Keri King, CEO of Triple Crown Sports, had submitted a variance request asking the Routt County Board of Health for the ability to host the tournaments in July and August, according to Steamboat Springs City Manager Gary Suiter. The county requested input from City Council before making a decision on whether to forward the variance request to the state.
“If the community says it’s not the right time, we’ll walk away from 2020,” King said. “In the event that the variance doesn’t pass, then Triple Crown will be forced to relocate the events to where they can be played.”
Triple Crown wanted the variance to be approved by Friday to allow participants adequate time to plan for the tournaments.
“Given the short turnaround time, it is highly unlikely the state will have a ruling by June 19,” Suiter said.
Suiter gave council three options for considering the variance request: support the variance and ask the county board of health and state health department to expedite a decision allowing baseball tournaments to occur this summer, take no position on the variance request or inform the county the city does not support the variance request.

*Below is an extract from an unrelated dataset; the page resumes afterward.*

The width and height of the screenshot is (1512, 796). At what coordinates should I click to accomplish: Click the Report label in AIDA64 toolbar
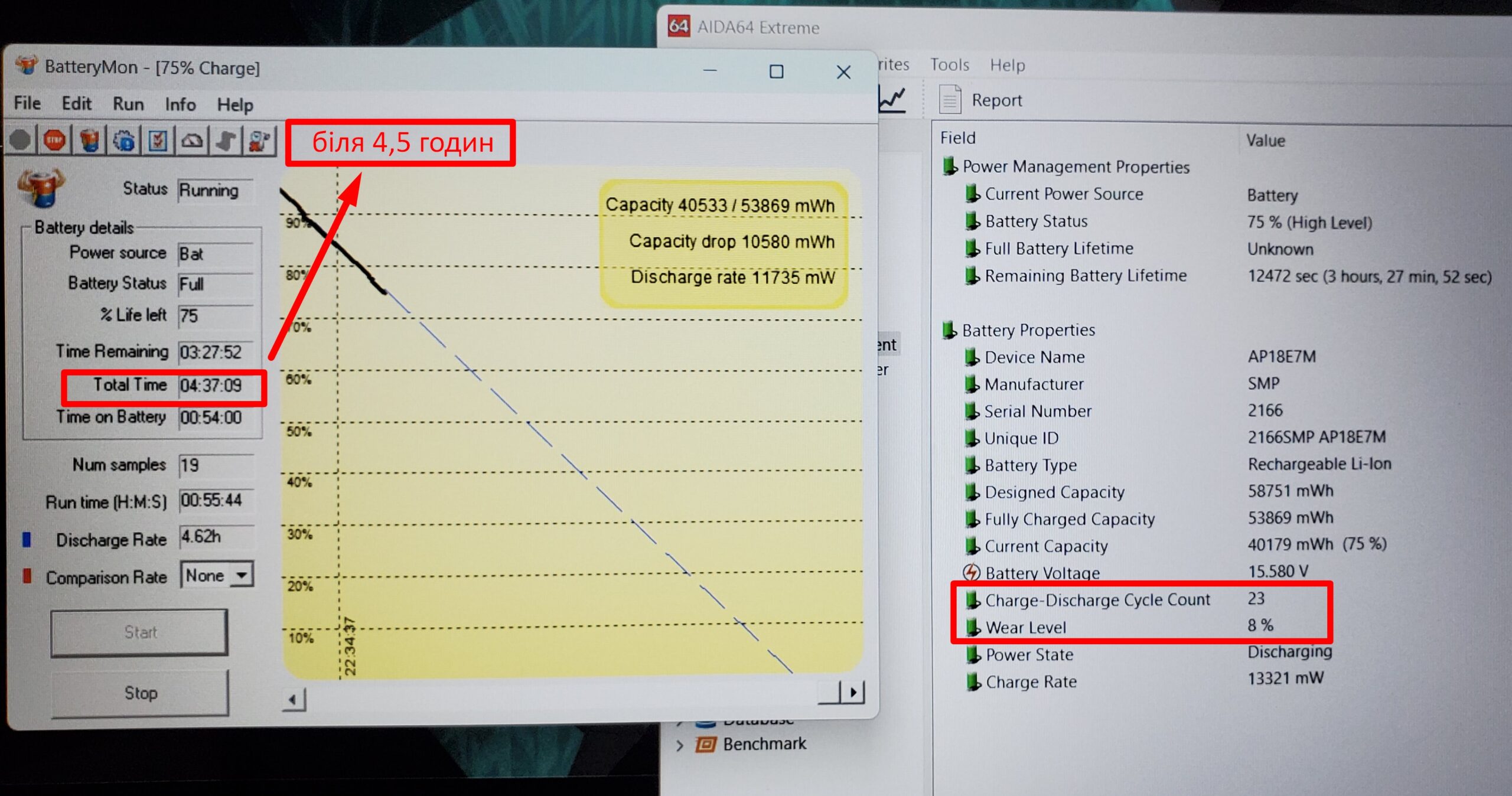(x=996, y=100)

City staff recommended council not support the variance.
City Council members ultimately decided to follow the staff’s recommendation and refocus efforts to hold Triple Crown in 2021.
Hosting Triple Crown would have cost the city about $65,000, which had already been built into the current city budget. The city’s ballfields are available to be used by the public by way of reservations, but they are only receiving baseline maintenance, according to Suiter.
Discussion regarding hosting Triple Crown this year was mixed, as council members and members of the public considered the impacts from both a public health and fiscal standpoint.
Council member Michael Buccino had indicated there was “a groundswell of opposition” toward Triple Crown voiced by many community members.
“This goes deeper than the public health order,” Buccino said.
He added that Triple Crown has a “tarnished reputation” but not due to the Steamboat community. He noted the poor attitudes of many of the participants toward locals.
“We’ve already lost all the things the community actually likes, why would we go out of our way for something that Steamboat Springs people dread every year?” said Steamboat resident Sam Ogden.
Others worried about the potential economic impacts of not holding the event, which contributes to city sales tax and lodging.
“The loss of Triple Crown is not sustainable for Steamboat,” said Barbara Robinson, Steamboat resident and general manager of Holiday Inn Steamboat Springs. “They are a partner we’re not willing to lose.”
According to a study completed by Yampa Valley Data Partners in 2015, the city could lose up to $340,000 in additional sales tax revenue without Triple Crown. Citing third-party research, King said not having Triple Crown this year would also result in a loss of 68 jobs in Steamboat.
Council member Heather Sloop told King the city would likely come with a larger ask when it renegotiates its contract.
After deciding to forgo a 2020 season for Triple Crown, Buccino suggested the funds previously budgeted for the tournaments be used to support local summer youth camps. That measure was also unanimously approved by council.